Pendant l’automne de 1830, une partie de la haute société anglaise était réunie aux bains de mer de Brighton, le brillant port aristocratique où le souverain, comme son prédécesseur, occupait le singulier édifice qu’on nomme le Pavillon. Ce souverain, c’était l’ancien duc de Clarence, le troisième fils de Georges III, le deuxième frère puîné de George IV, devenu roi d’Angleterre sous le nom de Guillaume IV le 26 juin de la même année[1]. Le 1er octobre 1830, la princesse de Liéven, femme de l’ambassadeur de Russie, écrivit de Brighton au prince Léopold, qui se trouvait alors à Claremont avec sa sœur la duchesse de Kent et sa nièce la jeune princesse Victoria : « Ah ! monseigneur, que de mauvaises nouvelles depuis la dernière lettre que j’eus l’honneur d’écrire à votre altesse royale ! Je dînais avant-hier au Pavillon. Le duc de Wellington y vint très calme, très assuré que les affaires belges devaient être terminées, que Bruxelles devait s’être soumis. Après le dîner arriva un courrier de Londres portant la nouvelle que l’armée du roi s’était retirée. Il en fut accablé, attéré : « diablement mauvaise affaire ! » Les mêmes

  1. Nous nous empressons de rectifier ici une erreur qu’un moment de distraction nous a fait commettre dans l’étude publiée le 1er mars. Le duc de Kent n’était pas le cinquième fils de Georges III, il était le quatrième. — L’aîné des quatorze enfans du vieux roi est le prince de Galles, régent en 1811, roi d’Angleterre en 1820 sous le nom de George IV ; le second est le duc d’York, mort le 5 janvier 1827 ; le troisième est le duc de Clarence, devenu roi en 1830 sous le nom de Guillaume IV. Tous les trois sont morts sans enfans.

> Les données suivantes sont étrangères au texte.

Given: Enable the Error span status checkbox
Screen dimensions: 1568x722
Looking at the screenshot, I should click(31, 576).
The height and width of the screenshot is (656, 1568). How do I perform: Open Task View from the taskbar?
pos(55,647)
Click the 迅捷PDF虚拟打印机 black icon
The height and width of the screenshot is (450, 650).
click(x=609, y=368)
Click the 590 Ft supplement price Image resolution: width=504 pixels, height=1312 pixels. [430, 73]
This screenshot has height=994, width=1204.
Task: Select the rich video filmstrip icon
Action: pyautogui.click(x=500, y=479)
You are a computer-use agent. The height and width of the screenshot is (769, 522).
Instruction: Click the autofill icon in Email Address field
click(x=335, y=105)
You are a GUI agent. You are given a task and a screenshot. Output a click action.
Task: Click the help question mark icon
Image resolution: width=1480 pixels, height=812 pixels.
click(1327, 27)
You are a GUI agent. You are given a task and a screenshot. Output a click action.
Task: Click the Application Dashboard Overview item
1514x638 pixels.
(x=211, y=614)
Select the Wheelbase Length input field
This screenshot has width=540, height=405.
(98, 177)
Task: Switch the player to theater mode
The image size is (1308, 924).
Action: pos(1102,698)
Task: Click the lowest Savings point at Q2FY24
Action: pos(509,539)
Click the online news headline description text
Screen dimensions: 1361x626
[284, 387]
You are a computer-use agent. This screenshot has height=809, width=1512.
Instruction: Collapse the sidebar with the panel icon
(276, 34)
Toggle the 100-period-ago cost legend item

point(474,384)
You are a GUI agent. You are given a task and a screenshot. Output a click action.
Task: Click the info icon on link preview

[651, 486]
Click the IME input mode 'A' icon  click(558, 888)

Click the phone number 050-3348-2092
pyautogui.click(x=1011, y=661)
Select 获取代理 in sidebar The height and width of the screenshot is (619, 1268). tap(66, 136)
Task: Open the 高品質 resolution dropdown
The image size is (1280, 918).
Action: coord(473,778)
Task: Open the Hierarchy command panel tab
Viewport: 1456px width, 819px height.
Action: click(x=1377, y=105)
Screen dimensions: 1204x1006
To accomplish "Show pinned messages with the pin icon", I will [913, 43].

Le quatrième des fils de George III, le duc de Kent, était mort le premier de tous ; il avait même précédé son vieux père de quelques jours (23 janvier — 29 janvier 1820), laissant une petite fille âgée de huit mois, qui devait succéder en 1837 à son oncle Guillaume IV et s’appeler la reine Victoria. Le cinquième, le duc de Cumberland, devint roi de Hanovre en 1837, lorsque l’avènement de sa nièce eut détaché ce pays, comme fief masculin, du domaine de la couronne d’Angleterre. Le sixième est le duc de Sussex. Quant au duc de Cambridge, nommé par inadvertance avant le duc de Kent, il n’arrive en réalité que le septième. — C’est dans la série des mariages auxquels donna lieu en 1818 la mort prématurée de la princesse Charlotte que le duc de Cambridge précédait le duc de Kent ; le duc de Cambridge s’était marié le 7 mai, le duc de Kent le 11 juillet. De là, par suite d’une confusion de listes, la méprise que nous tenons à corriger.